I enjoyed Lord Coe's most recent statement about the security to be deployed. I thought it had real comic potential. He said, in case you missed it, that "there has to be proportionality here. You don't want people coming to London thinking they've walked into siege city, being filmed every 20 paces they take and being bundled off pavements. It's certainly not what you're going to get legacy tourism from. There is no appetite for risk."
Particularly amusing is Lord Coe's promise that people who come to London are not going to be filmed every 20 paces. This morning, taking a walk down Clapham High Street, I decided to count the cameras. It's 550 metres long, and this morning I counted 40 CCTV cameras, including ones performing the vital work of guarding the entrances to a Belgian moules restaurant, the worse of the two dry-cleaners, and a crap bar. I may have missed a few, but "being filmed every 20 paces" sounds about right to me.
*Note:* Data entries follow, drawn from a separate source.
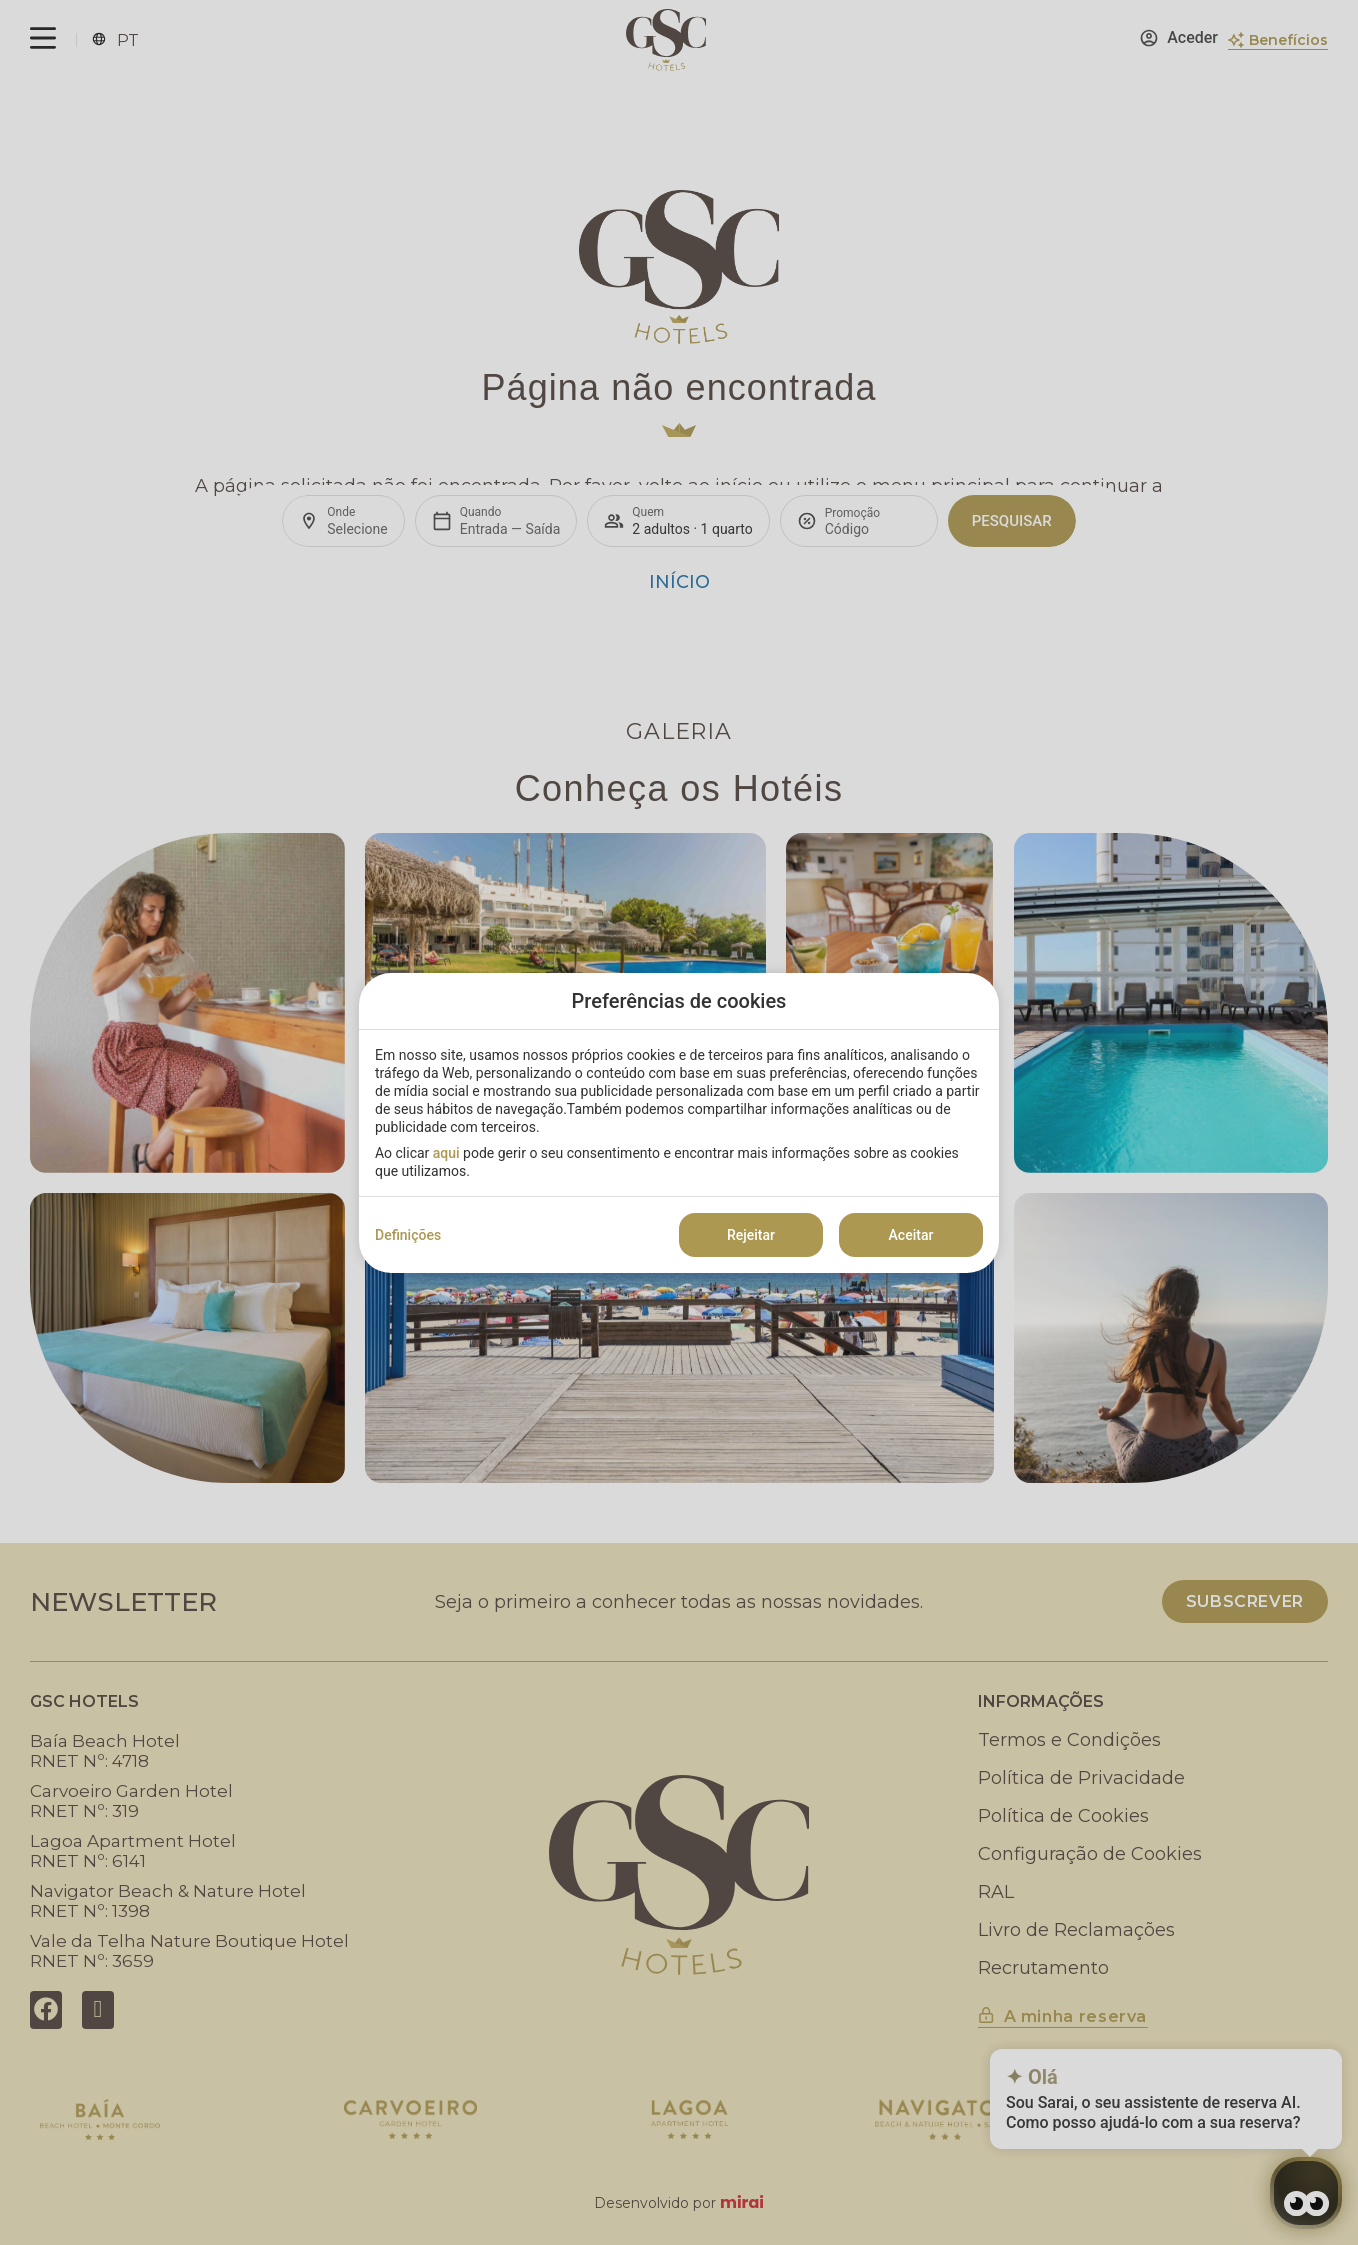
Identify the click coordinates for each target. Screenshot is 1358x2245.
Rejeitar (751, 1235)
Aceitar (911, 1235)
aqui (446, 1153)
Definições (408, 1235)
Let's take a look at some of these "proportional" measures, and how they have grown in recent months. The number of security personnel within the venues is increasing from 10,000 to 23,700 – let us not be cynical, and suggest that the advice came from people keen to see the 100 metres final – and 12,000 extra police and 6,000 soldiers will be on the streets. A warship is to be deployed in the Thames – what against, the Spanish Armada? Surface-to-air missiles will be on standby.
Let me just write that again: surface-to-air missiles will be on standby. Well, I've been on holiday in some fairly unlikely places, including Khartoum in the middle of a civil war. I amused myself by driving up and down slowly outside the Presidential palace, where the bored military will salute you if you lower the window and make an ambassadorial gesture. But this is London. Warships? Surface-to-air missiles? An army of 42,000? Wellington only needed 68,000 at Waterloo. What kind of "proportionality" is being served here?
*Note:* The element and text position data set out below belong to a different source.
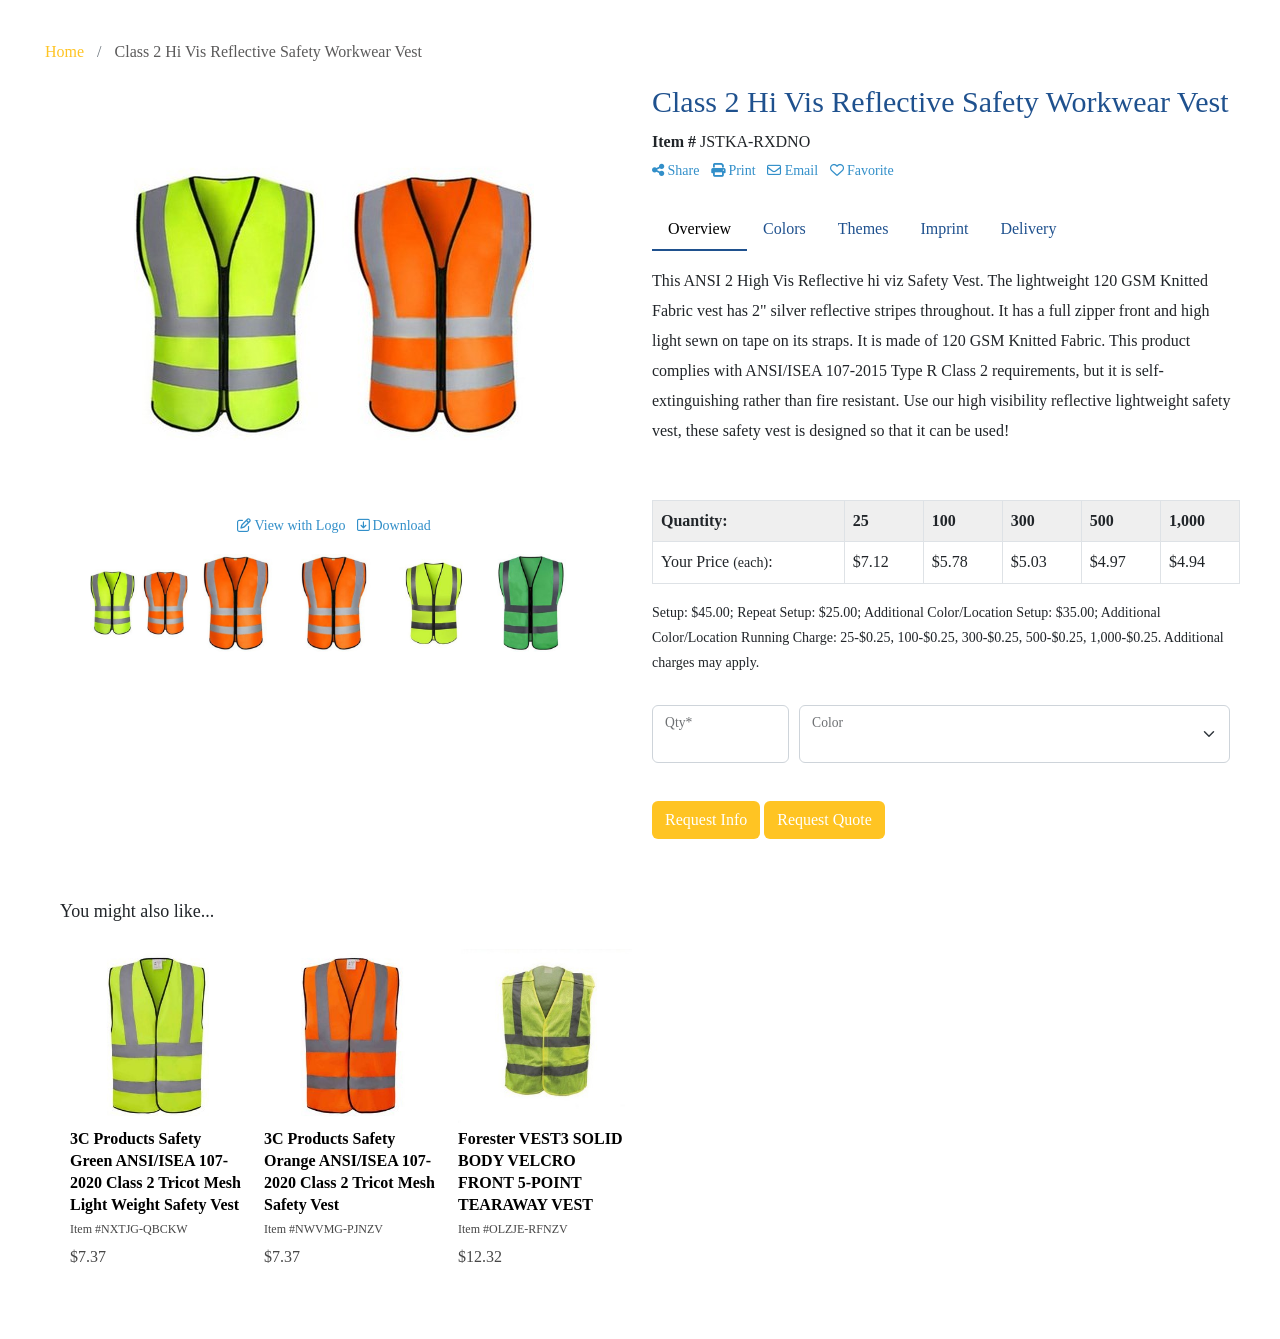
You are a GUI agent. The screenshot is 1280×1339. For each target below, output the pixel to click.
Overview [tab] (699, 228)
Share (675, 170)
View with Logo (291, 525)
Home (64, 51)
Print (733, 170)
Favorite (862, 170)
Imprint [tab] (944, 228)
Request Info (706, 819)
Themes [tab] (863, 228)
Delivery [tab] (1028, 228)
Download (394, 525)
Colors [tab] (784, 228)
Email (792, 170)
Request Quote (824, 819)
Of course, nobody knows what "proportionality" means until the threat emerges, and the defensive measures are shown to be grossly inadequate, or totally unnecessary. If somebody decides to explode a dirty bomb outside a crap Clapham bar tomorrow, making the area uninhabitable for years to come, then I don't think surface-to-air missiles will be much use. On the other hand, if the biggest threat turns out to be a nutty jihadi on a soap-box on the Common, the surface-to-air option starts to look like an expensive waste of time.
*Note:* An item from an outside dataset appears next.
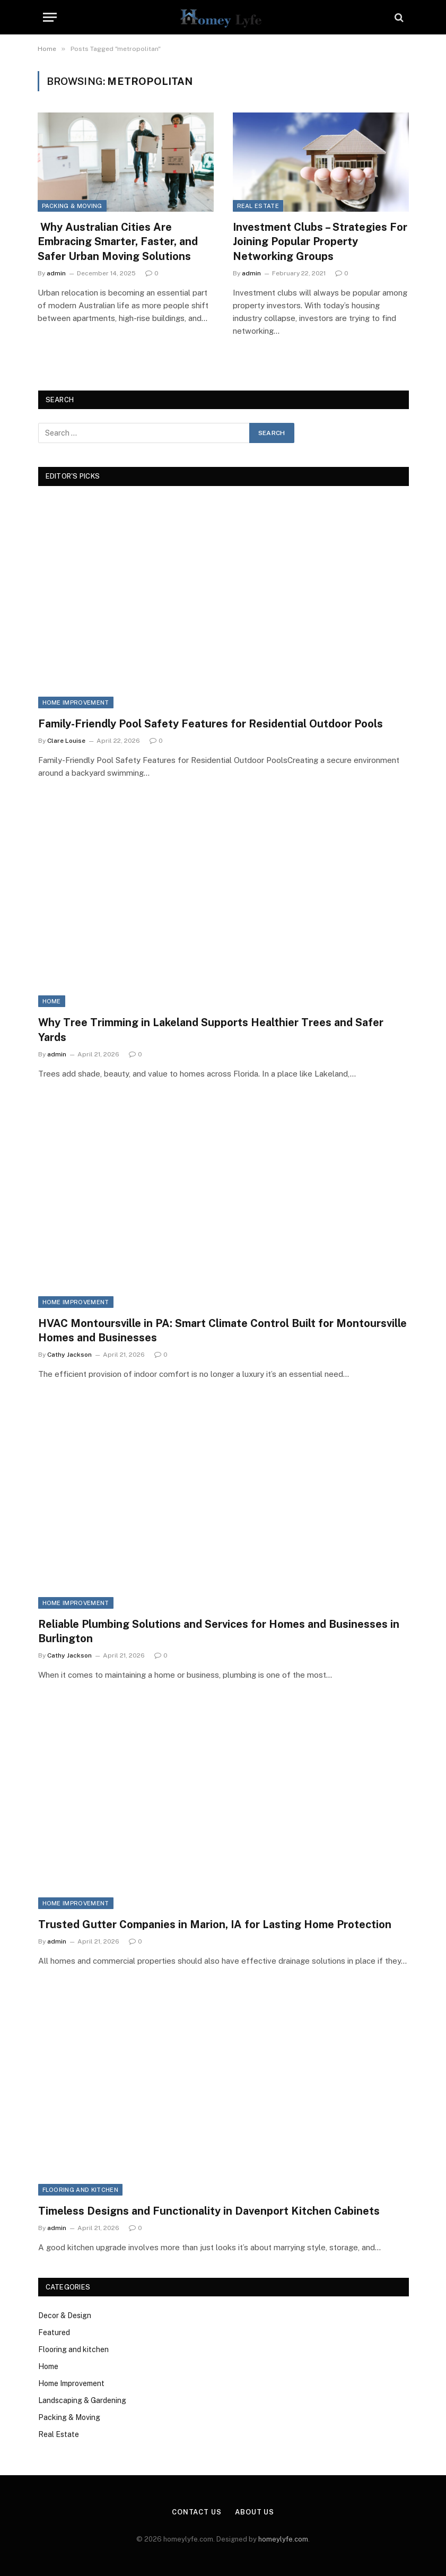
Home (51, 1001)
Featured (54, 2332)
The security industry, which by now contains some of the largest employers in the world, and the military industry with which it overlaps, have this in common with other major industries. They constantly need to expand, to find new sources of income and enterprise. If they can persuade customers that they require new security measures, however exotic, they will have succeeded in exactly the same way that the fashion industry survives by persuading rich women that they absolutely must have an expensive new handbag.
And, as Lord Coe says, there is sadly no appetite for risk in this area. Not just at the Olympics – ever. Who wants to be the person who decides, just before a second 9/11, that we really don't want warships and surface-to-air missiles in the Thames? CCTV cameras are perfectly pointless, and have been shown to have absolutely no effect on crime figures after a year. Still, who wants to be the one shop in the street without a CCTV pointing impotently at the punters? Who wants to tell the security salesman, "You know, I really don't want a thuggish doorman standing outside my suburban shoe shop. I don't think it's necessary"?
It's easy to persuade people that security measures ought to be installed, however patently absurd, however much an invasion of personal freedom they may be. Suddenly, last year, it was necessary to film air passengers naked. Suddenly, we need more than twice as many security guards and a warship in the Thames because of a festival of minor sports in London. And afterwards, who wants to be the person to decide that the new security measures are no longer necessary, that the warship may be stood down?
Once they arrive, they are here to stay. The surface-to-air missiles will be needed for the Paralympics, the Commonwealth Games, the FA Cup Final, the Proms, the Baftas, May Week and the Henley Regatta. There will always be someone from the industry to argue that Soviet-style levels of control and bristling threats of defensive violence are necessary and "proportionate". It's for us to be brave, and remind ourselves that a healthy appetite for risk is part of living in a free country.